A preferred embodiment of the elevator according to the invention is a machine-overhead elevator without counterweight, which elevator has a drive machine with coated traction sheaves, and thin hoisting ropes of substantially circular cross-section. The contact angle of the hoisting rope on the elevator traction sheave is greater than 180°. This elevator comprises a unit with a drive machine, a traction sheave and a deflection sheave, all fitted in place by means of a support, the deflection sheave being fitted at the correct angle with respect to the traction sheave. This unit is fastened to the elevator guide rails. The elevator is made without counterweight with a suspension ratio of 6:1. Compensation of rope forces and elongations is carried out with the compensation device according to the invention.

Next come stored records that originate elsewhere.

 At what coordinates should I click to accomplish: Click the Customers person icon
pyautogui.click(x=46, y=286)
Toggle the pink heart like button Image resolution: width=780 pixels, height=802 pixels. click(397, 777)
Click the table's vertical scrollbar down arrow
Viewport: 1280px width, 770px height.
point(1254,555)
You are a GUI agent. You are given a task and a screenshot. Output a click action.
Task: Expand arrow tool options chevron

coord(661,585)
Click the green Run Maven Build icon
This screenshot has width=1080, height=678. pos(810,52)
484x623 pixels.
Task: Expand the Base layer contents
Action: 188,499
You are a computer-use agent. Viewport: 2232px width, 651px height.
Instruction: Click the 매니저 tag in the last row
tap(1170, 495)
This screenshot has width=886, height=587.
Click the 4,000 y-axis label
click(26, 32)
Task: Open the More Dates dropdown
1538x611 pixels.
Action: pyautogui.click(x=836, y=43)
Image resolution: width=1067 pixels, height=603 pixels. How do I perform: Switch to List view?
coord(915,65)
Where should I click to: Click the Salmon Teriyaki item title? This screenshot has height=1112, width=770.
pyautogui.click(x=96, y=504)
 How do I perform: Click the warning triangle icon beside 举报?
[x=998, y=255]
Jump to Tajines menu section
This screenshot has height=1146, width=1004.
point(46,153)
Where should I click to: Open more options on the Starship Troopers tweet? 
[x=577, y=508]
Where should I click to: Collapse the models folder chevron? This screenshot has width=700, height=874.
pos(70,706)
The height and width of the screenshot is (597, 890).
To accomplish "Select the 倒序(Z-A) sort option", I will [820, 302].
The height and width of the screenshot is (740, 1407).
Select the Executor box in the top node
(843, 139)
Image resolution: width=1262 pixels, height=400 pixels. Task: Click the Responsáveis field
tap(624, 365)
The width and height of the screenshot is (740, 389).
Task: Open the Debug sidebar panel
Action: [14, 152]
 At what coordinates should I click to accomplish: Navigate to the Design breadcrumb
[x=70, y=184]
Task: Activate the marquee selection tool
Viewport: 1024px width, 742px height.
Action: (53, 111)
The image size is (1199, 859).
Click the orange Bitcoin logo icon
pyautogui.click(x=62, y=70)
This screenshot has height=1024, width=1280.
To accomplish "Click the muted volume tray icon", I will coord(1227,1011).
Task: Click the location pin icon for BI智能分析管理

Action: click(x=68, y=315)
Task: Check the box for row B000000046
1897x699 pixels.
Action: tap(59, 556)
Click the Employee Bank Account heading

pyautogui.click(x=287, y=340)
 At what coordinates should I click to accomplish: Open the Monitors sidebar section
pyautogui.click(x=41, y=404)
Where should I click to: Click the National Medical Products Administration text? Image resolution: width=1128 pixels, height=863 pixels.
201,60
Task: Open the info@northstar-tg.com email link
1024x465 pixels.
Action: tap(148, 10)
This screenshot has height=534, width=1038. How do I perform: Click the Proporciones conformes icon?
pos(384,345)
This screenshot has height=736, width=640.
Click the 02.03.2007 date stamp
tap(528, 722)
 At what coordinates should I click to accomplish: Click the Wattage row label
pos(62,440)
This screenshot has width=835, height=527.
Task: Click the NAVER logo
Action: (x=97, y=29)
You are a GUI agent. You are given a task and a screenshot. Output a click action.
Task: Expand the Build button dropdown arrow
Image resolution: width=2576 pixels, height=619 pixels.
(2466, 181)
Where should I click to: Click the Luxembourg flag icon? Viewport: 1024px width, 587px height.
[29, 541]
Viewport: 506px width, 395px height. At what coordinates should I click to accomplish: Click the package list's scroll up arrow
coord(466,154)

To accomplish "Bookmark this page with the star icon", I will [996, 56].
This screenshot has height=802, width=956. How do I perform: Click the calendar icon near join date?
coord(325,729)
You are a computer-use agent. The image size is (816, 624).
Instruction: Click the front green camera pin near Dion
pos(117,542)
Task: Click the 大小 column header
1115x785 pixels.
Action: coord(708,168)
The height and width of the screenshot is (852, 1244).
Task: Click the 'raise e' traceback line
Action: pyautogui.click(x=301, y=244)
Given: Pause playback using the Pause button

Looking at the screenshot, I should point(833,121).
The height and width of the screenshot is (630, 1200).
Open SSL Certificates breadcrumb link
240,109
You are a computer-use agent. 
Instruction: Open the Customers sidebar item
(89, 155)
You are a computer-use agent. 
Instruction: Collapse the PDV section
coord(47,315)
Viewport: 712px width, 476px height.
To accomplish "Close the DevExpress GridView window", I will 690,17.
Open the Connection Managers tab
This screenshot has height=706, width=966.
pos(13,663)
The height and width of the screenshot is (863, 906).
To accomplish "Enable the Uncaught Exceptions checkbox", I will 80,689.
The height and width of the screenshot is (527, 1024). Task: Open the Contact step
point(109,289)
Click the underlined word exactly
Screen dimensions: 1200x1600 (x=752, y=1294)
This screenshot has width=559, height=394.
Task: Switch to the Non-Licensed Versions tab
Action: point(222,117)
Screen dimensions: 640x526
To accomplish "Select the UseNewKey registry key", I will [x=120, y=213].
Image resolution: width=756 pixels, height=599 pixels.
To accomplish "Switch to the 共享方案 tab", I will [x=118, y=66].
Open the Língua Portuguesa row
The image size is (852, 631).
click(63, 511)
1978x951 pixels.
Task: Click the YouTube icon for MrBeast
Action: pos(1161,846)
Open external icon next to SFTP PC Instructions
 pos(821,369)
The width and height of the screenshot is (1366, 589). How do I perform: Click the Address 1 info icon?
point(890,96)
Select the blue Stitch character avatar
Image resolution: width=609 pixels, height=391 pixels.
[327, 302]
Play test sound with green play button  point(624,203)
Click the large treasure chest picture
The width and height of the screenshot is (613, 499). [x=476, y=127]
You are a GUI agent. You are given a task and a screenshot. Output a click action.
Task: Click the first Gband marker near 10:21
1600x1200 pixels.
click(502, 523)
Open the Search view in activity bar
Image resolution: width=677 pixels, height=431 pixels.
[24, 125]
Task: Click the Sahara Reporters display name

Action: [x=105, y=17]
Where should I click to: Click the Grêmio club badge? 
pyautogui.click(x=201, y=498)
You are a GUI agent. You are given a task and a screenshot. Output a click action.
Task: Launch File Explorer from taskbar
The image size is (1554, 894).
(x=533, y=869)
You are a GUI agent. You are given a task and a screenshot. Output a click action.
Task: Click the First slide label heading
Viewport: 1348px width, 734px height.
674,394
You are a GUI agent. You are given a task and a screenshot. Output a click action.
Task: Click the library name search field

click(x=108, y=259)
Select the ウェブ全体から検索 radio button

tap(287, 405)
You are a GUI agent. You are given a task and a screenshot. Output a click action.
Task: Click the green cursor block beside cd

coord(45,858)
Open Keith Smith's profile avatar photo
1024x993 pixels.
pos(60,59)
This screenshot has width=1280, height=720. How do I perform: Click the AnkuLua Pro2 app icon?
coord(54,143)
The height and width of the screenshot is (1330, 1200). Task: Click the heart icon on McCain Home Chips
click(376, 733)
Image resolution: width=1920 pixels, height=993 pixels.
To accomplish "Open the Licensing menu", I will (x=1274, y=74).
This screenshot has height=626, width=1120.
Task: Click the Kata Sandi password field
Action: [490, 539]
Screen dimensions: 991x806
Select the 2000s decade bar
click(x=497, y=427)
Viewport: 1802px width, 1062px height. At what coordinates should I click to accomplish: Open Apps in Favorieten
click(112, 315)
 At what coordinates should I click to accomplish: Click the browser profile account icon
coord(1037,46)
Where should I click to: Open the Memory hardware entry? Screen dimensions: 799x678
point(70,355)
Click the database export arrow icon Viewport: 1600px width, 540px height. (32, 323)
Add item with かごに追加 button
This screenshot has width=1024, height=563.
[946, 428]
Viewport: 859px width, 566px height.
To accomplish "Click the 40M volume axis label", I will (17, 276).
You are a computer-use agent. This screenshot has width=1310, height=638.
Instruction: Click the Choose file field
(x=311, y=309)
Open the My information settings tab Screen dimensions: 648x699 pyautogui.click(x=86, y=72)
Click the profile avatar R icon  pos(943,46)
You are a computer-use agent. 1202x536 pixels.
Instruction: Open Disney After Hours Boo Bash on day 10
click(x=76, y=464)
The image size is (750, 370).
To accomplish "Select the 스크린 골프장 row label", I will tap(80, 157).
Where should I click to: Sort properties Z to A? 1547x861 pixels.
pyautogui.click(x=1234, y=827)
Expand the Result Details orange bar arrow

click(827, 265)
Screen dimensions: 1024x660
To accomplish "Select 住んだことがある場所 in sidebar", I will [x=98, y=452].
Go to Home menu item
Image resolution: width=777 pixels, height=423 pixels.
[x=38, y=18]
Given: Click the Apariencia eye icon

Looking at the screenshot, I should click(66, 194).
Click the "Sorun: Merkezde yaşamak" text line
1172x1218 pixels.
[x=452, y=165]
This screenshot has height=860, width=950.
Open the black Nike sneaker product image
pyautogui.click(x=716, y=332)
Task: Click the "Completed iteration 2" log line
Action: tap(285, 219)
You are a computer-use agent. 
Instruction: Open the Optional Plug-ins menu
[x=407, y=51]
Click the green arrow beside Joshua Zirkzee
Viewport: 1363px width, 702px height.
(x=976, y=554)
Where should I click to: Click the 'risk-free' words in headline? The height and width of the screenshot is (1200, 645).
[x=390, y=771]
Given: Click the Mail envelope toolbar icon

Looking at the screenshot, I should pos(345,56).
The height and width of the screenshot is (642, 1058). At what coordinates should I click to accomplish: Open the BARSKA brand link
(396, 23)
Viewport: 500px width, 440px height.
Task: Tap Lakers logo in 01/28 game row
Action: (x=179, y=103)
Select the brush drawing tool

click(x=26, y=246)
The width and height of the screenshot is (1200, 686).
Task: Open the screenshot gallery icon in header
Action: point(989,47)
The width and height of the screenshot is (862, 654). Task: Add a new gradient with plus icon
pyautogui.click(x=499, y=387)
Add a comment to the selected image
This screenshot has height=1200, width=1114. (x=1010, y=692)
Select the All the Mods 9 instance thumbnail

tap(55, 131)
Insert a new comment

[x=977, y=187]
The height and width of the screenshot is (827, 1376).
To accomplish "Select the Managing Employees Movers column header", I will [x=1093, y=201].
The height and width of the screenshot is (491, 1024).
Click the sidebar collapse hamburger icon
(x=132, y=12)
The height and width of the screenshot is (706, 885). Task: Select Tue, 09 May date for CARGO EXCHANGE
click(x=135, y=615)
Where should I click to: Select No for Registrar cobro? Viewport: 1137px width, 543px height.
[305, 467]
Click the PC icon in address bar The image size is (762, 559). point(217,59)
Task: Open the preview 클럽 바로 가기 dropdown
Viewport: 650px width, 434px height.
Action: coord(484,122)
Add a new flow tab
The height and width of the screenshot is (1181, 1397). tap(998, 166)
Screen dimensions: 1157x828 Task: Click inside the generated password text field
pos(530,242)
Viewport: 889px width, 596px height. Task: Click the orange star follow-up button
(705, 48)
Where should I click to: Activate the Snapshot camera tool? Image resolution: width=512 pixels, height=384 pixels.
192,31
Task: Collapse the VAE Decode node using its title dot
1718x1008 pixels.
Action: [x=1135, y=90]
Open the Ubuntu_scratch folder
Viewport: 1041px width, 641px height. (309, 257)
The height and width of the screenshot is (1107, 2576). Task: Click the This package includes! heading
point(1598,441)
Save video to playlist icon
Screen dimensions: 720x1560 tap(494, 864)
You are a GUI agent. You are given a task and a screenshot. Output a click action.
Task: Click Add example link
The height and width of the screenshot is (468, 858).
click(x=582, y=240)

The diverting pulleys in the elevator shaft are fitted in place by means of supports on the elevator guide rails, while the diverting pulleys on the elevator car are all mounted in place on beams on the elevator car which also constitute A component that supports the elevator car.

The elevator car 1 is suspended on hoisting ropes via beams 20 and diverting pulleys attached to the beams. The beam 20 is part of the load-bearing structure of the elevator car, which structure may be in the form of a self-supporting car or a frame joined or integrated into the beams or the like of the elevator car. The elevator is preferably installed by first laying the ropes and only afterwards completing the elevator car, since certain structures of the finished elevator car may hinder the installation. The floor 24 of the elevator car 1 can initially be placed as a working platform. The diverting pulleys on the upper part of the elevator shaft are mounted in place by use of the elevator car or by other means. The diverting pulleys of the elevator car are lifted together with the beams to a certain distance from the floor 24 of the elevator car, and the elevator car 1 is mounted to the elevator car 1 by joining the walls 25 to the floor and attaching the beams 20 and the roof 23 to the elevator car. The upper part of the car is assembled. After the hoisting ropes have been mounted on the diverting pulleys on the upper or lower part of the elevator shaft, the diverting pulleys on the upper part of the elevator shaft and the elevator car, or correspondingly the diverting pulleys on the lower part of the elevator shaft and the elevator car, can be further moved to each other At the same time more rope is fed into the extended roping so that the rope section at the other end of the hoistway can be spooled.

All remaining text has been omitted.